*Exercise objective*: Please print each record exactly, omitting none of them.

───── Data to use

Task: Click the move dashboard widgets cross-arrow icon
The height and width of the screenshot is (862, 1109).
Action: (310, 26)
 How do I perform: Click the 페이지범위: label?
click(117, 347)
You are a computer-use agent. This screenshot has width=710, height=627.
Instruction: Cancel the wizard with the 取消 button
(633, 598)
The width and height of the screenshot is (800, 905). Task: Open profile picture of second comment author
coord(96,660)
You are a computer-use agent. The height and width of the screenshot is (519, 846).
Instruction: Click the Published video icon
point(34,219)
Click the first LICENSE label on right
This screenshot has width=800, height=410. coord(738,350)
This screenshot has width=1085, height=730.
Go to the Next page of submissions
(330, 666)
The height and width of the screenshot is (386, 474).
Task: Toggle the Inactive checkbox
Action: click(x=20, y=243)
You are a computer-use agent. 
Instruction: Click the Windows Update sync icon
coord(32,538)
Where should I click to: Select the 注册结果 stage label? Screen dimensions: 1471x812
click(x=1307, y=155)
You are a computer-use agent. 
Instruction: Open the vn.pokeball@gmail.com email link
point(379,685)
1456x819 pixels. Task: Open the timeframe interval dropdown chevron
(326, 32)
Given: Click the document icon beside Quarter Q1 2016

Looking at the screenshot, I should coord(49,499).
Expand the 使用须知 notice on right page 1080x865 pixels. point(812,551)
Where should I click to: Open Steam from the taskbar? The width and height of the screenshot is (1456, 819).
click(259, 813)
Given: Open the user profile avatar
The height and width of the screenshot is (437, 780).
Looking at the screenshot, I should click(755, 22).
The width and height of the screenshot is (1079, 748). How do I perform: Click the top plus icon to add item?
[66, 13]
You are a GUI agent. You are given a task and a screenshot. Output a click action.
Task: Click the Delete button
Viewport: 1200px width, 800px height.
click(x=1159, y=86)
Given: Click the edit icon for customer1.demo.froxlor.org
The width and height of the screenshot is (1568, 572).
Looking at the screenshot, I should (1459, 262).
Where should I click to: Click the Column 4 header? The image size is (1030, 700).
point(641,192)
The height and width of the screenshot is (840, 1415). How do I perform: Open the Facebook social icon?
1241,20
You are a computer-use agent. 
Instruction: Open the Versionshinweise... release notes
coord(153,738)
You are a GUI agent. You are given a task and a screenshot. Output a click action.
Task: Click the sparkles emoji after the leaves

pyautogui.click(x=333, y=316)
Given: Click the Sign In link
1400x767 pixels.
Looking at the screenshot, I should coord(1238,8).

──────────

*Output*:
Task: Click the move dashboard widgets cross-arrow icon
The height and width of the screenshot is (862, 1109).
Action: (310, 26)
 How do I perform: Click the 페이지범위: label?
click(117, 347)
You are a computer-use agent. This screenshot has width=710, height=627.
Instruction: Cancel the wizard with the 取消 button
(633, 598)
The width and height of the screenshot is (800, 905). Task: Open profile picture of second comment author
coord(96,660)
You are a computer-use agent. The height and width of the screenshot is (519, 846).
Instruction: Click the Published video icon
point(34,219)
Click the first LICENSE label on right
This screenshot has width=800, height=410. coord(738,350)
This screenshot has width=1085, height=730.
Go to the Next page of submissions
(330, 666)
The height and width of the screenshot is (386, 474).
Task: Toggle the Inactive checkbox
Action: click(x=20, y=243)
You are a computer-use agent. 
Instruction: Click the Windows Update sync icon
coord(32,538)
Where should I click to: Select the 注册结果 stage label? Screen dimensions: 1471x812
click(x=1307, y=155)
You are a computer-use agent. 
Instruction: Open the vn.pokeball@gmail.com email link
point(379,685)
1456x819 pixels. Task: Open the timeframe interval dropdown chevron
(326, 32)
Given: Click the document icon beside Quarter Q1 2016

Looking at the screenshot, I should coord(49,499).
Expand the 使用须知 notice on right page 1080x865 pixels. point(812,551)
Where should I click to: Open Steam from the taskbar? The width and height of the screenshot is (1456, 819).
click(259, 813)
Given: Open the user profile avatar
The height and width of the screenshot is (437, 780).
Looking at the screenshot, I should click(755, 22).
The width and height of the screenshot is (1079, 748). How do I perform: Click the top plus icon to add item?
[66, 13]
You are a GUI agent. You are given a task and a screenshot. Output a click action.
Task: Click the Delete button
Viewport: 1200px width, 800px height.
click(x=1159, y=86)
Given: Click the edit icon for customer1.demo.froxlor.org
The width and height of the screenshot is (1568, 572).
Looking at the screenshot, I should (1459, 262).
Where should I click to: Click the Column 4 header? The image size is (1030, 700).
point(641,192)
The height and width of the screenshot is (840, 1415). How do I perform: Open the Facebook social icon?
1241,20
You are a computer-use agent. 
Instruction: Open the Versionshinweise... release notes
coord(153,738)
You are a GUI agent. You are given a task and a screenshot. Output a click action.
Task: Click the sparkles emoji after the leaves

pyautogui.click(x=333, y=316)
Given: Click the Sign In link
1400x767 pixels.
Looking at the screenshot, I should coord(1238,8).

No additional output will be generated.